Tenía tatuajes por todo el cuerpo, y con la misma naturalidad que bebía agua, me relataba en minucioso detalle cómo le habían hecho muchos de ellos en Tailandia aquellas noches en las que tras apostar y beber amanecía el clubs de alterne, o cómo de esa etapa paso a la de incansable estudioso de idiomas, Historia, filosofía y arte, de las varias mujeres que debió conocer hasta finalmente casarse con quien realmente amaba, y cómo debió abandonar a ésta cuando decidió devenir monje budista. Hilaba tan exquisitamente todos los procesos de piel para dentro que le había experimentado en aquellos años, correlacionando qué le había aportado cada uno para que llegase el siguiente, que de su boca nada parecía aleatorio.
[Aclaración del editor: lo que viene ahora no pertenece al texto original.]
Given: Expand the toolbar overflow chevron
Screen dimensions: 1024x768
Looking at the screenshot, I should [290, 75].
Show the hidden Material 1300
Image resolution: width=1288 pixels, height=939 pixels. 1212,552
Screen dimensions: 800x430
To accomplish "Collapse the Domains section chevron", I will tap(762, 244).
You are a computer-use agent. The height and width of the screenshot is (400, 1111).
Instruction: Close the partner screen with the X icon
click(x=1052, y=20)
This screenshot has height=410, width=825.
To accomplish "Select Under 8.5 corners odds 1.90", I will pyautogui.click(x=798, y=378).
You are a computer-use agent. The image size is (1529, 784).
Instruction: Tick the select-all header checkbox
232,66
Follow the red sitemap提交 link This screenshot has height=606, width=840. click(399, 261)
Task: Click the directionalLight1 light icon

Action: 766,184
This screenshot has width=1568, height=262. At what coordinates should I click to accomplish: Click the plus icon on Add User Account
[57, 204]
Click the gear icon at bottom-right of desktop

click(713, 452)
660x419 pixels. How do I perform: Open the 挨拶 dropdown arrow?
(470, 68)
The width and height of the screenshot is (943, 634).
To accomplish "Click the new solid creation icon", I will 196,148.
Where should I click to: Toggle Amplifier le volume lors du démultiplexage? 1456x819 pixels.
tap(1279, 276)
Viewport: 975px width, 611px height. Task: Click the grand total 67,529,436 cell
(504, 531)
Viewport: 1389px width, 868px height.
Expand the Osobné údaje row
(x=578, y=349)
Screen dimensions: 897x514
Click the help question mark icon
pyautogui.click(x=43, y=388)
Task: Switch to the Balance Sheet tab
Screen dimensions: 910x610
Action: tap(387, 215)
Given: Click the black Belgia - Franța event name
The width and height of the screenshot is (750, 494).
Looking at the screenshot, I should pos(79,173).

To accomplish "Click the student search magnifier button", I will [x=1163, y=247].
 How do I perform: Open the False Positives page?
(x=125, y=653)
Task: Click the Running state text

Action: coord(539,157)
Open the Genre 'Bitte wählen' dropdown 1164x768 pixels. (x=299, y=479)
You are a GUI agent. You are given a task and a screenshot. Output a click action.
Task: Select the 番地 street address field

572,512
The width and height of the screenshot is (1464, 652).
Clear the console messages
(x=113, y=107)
Cuando le pregunté qué daños, a él u otras personas, le había causado el pasar de una a otra cosa, rió complacientemente, y me respondió: «¡Ninguno!. ¿Qué daño vas a hacer? Es sencillo, no se debe más que seguir meditadamente el propio instinto y naturaleza. Ahí está la clave. Yo he pasado varios años hasta comprenderme. Y con quienes me rodean, siempre he procurado explicar detalladamente, con todo mi amor, lo que pienso y siento. Transparentemente. ¿Quien puede quererte y negarte que seas libre, que hagas lo que sientes? ¿No hay en ello cierta impostura?». Y detallando todo esto en profundidad, cayó la noche, tocando mil temas trascendentales. La inherente capacidad del humano para hacer el bien o el mal, y qué condiciona que exteriorice una u otra, nos ocupó mucho tiempo. Remató preguntándome algo que me hizo pensar: «¿Sabe el diablo que es el diablo?«
Dormimos junto a la pagoda, y una vez despiertos, antes de los primeros rayos,caminamos juntos a Muang Sing. Él partía a Vientián a dar su último adiós a un venerado lama budista recién fallecido, cuyas enseñanzas y vida me relataba por el camino. Al despedirme agradeciéndole todo cuánto me había enseñado, me indicó dónde localizar a un amigo suyo que como él me dijo: «estoy más que seguro de que te encantará conocer». Con la incógnita de quién sería, ya sabía cómo continuar mi viaje por Laos.